***** EXTRACT TO READ

What Erlich’s team did is conceptually similar, but far more technically sophisticated. Instead of starting with a DNA sample, they started with 10 entire genomes publicly available as part of the international 1000 Genomes Project. An algorithm the researchers developed mined these genomes, all from men, for telltale variations in the Y chromosome. Then they searched two commercial genealogy databases for close matches and identified potential surnames. Finally, using additional details from the research records, such as the participants’ age and state of residence, as well as obituaries and other public documents, the team identified five of the 10 research participants and their entire families, which were also part of the genome research project, they report today in Science.
“It’s the first I’m aware of that individuals have been identified from research data without any other DNA sample,” said Laura Lyman Rodriguez, who directs the Division of Policy, Communications, and Education at the National Human Genome Research Institute (a branch of the NIH). “The chances of this happening for most people are very small, but they’re not zero,” Rodriguez said.
In a separate analysis, Erlich and colleagues estimated that their approach could be used to identify the surname of roughly 12 percent of Caucasian males in the United States from their genomes. For that 12 percent, additional public records searches could narrow the identity of each individual down to about 12 people. In other words, Erlich says, it’s not like any given person could be identified from their genome. But a sizable minority could.

**********
***** RECORDS

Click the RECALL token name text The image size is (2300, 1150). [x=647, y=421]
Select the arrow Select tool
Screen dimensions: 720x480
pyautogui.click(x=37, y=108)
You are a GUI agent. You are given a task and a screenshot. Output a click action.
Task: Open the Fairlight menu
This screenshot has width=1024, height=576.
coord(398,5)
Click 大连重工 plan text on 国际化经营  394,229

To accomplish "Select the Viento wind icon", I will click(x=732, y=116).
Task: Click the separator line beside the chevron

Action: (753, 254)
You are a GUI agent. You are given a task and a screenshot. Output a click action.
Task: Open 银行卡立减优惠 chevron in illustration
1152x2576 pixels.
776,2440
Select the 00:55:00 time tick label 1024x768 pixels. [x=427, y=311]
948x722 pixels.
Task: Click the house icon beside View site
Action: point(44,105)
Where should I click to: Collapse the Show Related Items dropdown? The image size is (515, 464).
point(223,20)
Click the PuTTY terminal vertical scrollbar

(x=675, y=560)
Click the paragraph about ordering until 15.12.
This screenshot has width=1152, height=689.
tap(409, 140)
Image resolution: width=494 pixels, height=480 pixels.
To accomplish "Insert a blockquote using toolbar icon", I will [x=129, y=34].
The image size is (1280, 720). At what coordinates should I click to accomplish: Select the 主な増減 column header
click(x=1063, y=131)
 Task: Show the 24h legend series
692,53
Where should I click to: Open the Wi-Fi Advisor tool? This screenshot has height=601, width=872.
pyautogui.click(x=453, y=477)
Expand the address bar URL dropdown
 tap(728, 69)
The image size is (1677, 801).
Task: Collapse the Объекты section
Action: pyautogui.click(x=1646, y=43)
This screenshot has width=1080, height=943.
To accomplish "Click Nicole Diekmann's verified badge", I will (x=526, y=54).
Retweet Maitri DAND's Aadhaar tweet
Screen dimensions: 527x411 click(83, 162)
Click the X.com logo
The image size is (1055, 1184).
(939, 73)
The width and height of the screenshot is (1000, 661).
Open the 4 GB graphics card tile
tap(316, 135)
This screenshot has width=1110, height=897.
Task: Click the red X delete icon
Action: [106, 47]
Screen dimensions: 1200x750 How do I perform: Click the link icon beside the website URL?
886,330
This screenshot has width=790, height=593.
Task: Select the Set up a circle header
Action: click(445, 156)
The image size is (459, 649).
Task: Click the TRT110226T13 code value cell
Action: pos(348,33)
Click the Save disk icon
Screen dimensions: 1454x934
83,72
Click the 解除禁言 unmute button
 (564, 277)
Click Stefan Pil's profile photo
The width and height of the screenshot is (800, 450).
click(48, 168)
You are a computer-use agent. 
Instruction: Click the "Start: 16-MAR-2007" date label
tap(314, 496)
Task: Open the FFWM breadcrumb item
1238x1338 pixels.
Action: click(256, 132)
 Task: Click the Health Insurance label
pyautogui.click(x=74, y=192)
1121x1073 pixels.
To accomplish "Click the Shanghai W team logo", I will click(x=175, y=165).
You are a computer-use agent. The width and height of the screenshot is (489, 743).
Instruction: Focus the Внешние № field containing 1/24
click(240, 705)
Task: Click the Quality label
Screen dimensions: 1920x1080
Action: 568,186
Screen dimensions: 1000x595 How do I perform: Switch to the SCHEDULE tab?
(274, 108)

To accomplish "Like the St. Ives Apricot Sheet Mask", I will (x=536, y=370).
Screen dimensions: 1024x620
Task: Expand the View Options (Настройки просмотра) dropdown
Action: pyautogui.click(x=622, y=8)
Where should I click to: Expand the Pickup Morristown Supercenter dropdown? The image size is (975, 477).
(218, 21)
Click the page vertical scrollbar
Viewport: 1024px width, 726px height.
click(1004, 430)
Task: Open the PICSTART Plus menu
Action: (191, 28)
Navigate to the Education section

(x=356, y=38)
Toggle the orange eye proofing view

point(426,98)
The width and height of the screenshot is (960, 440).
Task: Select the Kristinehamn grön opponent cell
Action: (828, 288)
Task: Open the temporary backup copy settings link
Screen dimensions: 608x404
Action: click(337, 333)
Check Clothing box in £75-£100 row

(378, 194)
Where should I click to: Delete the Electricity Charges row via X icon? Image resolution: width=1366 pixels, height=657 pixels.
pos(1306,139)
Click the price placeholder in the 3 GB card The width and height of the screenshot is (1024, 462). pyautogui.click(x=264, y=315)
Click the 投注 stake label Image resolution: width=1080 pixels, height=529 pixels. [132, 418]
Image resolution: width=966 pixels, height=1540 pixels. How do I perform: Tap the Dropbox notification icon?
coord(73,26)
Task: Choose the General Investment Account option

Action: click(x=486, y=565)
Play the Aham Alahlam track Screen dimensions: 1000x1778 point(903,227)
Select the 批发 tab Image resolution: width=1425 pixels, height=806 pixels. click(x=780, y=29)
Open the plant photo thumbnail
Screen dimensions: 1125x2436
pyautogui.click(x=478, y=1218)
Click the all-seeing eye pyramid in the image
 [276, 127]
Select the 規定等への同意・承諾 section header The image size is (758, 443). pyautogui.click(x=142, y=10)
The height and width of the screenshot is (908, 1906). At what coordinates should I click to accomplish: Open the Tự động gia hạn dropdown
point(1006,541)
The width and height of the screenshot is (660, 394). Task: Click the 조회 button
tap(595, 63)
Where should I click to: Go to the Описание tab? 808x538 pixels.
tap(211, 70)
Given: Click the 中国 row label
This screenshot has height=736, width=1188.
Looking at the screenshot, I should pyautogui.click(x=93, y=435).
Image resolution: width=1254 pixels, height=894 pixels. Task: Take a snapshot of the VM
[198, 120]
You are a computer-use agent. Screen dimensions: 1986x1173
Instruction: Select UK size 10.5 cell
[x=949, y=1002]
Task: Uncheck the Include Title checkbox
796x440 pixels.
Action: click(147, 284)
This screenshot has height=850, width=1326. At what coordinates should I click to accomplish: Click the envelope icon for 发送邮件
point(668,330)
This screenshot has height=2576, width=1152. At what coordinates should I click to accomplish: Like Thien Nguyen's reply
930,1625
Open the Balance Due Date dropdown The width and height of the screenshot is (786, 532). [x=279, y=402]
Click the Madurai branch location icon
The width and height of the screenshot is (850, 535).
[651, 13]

**********

• [TASKS TO PERFORM]
1. Please quote, word for word, the part of the genome identification passage that opens with the words containing "In a separate" and closes with "sizable minority could.".
2. Continue the genome identification passage beyond its final sentence.

• [TASK RESULTS]
1.
In a separate analysis, Erlich and colleagues estimated that their approach could be used to identify the surname of roughly 12 percent of Caucasian males in the United States from their genomes. For that 12 percent, additional public records searches could narrow the identity of each individual down to about 12 people. In other words, Erlich says, it’s not like any given person could be identified from their genome. But a sizable minority could.

2.
That minority might be even bigger in European countries that historically have experienced less immigration than the U.S. has, says Mark Jobling, a human geneticist at the University of Leicester in the United Kingdom. Jobling notes that waves of immigration and the legacy of slavery in the U.S. would tend to weaken the association between Y-chromosome sequences and surnames, because many slaves were forced to take on the names of their owners, for example, and many immigrants Anglicized their names to avoid standing out.
“Anonymity is a myth if you’ve got richly detailed genetic information and access to a variety of databases,” said Hank Greely, a law professor at Stanford University who specializes in the ethical and legal implications of emerging biotechnology. Researchers need to ensure informed consent from participants, Greely says, even if that means telling them it may not be possible to protect their privacy.
Rodriguez says the National Institutes of Health have already taken steps in response to the study, which Science’s editors made available to them prior to its publication. For example, participants’ ages have been stripped from the open access webpages of several large genomic studies and will be made available only to researchers who request them and agree not to try to discover the participants’ identities.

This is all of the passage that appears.